At Ecojustice, we believe that there is a direct connection between the strength of our laws and the health of our environment. That’s why we are working hard to capitalize on the once in a generation opportunity before us to improve Canada’s environmental laws. We made appearances across Canada to advocate for strengthening environmental assessment law, and have made key recommendations on how the federal government can improve the Fisheries Act, Navigation Protection Act, Canadian Environmental Protection Act and the National Energy Board Act.
It’s been a busy year of knocking on doors, researching the law, and thinking big, but we knew we could not let this opportunity slip us by: Now is our chance to get it right.

Nature

Since 2013 we’ve worked with independent biologist Alexandra Morton to protect wild Pacific salmon.

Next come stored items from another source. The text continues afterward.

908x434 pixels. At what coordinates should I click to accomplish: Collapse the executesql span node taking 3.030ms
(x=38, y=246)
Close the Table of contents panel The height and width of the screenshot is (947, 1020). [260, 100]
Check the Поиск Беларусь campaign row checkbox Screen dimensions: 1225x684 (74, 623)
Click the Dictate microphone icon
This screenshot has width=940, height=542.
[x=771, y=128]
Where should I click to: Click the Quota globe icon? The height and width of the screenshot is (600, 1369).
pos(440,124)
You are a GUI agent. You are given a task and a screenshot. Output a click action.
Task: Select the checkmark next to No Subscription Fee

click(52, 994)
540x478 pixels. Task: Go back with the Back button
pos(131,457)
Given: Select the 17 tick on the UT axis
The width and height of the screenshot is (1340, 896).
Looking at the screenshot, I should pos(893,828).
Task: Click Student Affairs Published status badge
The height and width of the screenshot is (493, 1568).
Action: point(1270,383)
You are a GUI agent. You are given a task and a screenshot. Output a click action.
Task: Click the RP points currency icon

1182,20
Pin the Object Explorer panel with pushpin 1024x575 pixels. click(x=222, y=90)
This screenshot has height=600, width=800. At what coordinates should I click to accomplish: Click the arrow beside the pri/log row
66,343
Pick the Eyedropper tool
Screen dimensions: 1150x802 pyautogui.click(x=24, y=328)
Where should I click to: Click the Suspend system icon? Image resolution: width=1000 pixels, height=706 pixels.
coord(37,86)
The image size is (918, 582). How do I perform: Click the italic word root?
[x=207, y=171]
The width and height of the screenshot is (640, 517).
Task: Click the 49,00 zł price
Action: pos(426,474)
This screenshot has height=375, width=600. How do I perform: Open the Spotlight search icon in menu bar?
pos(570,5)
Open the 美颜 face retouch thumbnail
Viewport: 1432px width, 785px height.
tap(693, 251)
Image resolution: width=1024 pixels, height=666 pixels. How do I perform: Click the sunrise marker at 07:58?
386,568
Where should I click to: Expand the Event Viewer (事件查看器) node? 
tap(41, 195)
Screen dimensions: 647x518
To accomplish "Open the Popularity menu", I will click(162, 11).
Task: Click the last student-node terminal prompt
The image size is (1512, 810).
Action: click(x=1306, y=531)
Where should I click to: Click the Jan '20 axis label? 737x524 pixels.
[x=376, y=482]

We teamed up after learning that the federal government was letting the fox guard the henhouse — in short, the Ministry of Fisheries and Oceans was offloading its regulatory duties to the same fish farm companies it was supposed to regulate.

We took the government to court and won a precedent-setting victory, which the government quickly appealed.

We were set to return to the Federal Court of Appeal last May to defend our victory, when the government suddenly asked to delay hearing. The appeal has since been dropped, which means our victory will stand.

This is important, because our work to protect wild salmon is not over yet. In early 2017, a study confirmed that a deadly disease called heart and skeletal muscle inflammation is present on multiple B.C. salmon farms located along wild salmon migration routes.

This year, we’ll be going to court again to force the government to prove that farm fish are free of viruses that threaten wild fish before putting them in the ocean.

Defending the Arctic

The west coast wasn’t the only area where we were able to protect some of our nation’s most treasured species. Sitting at the eastern entrance of the Northwest Passage, Lancaster Sound is home to narwhals, belugas, ringed and harp seals, and walruses. The area also boasts one of the highest densities of polar bears in the Arctic!

But despite this abundance of wildlife, these waters have long been threatened by the possibility of exploratory drilling for oil and gas. That’s why last spring, we asked the court to require the government to remove Shell Canada’s expired oil and gas permits from a registry of active permits. We didn’t need to wait long to see this victory come to fruition. Within months, Shell released the expired permits and the government announced a five-year plan to develop new National Parks and National Marine Conservation Areas, including the long-awaited Lancaster Sound National Marine Conservation Area.

Up next

We’re headed to the east coast to protect the Gulf of St. Lawrence from risks posed by offshore oil and gas drilling. Much like Lancaster Sound, the Gulf of St. Lawrence is biologically-rich, and provides habitat for more than 4,000 species — including blue and beluga whales, and the leatherback sea turtle. It also serves as a migration route for wild Atlantic salmon. We hope we’ll be able to count on you to ensure we are as successful protecting the Gulf of St. Lawrence as we were Lancaster Sound.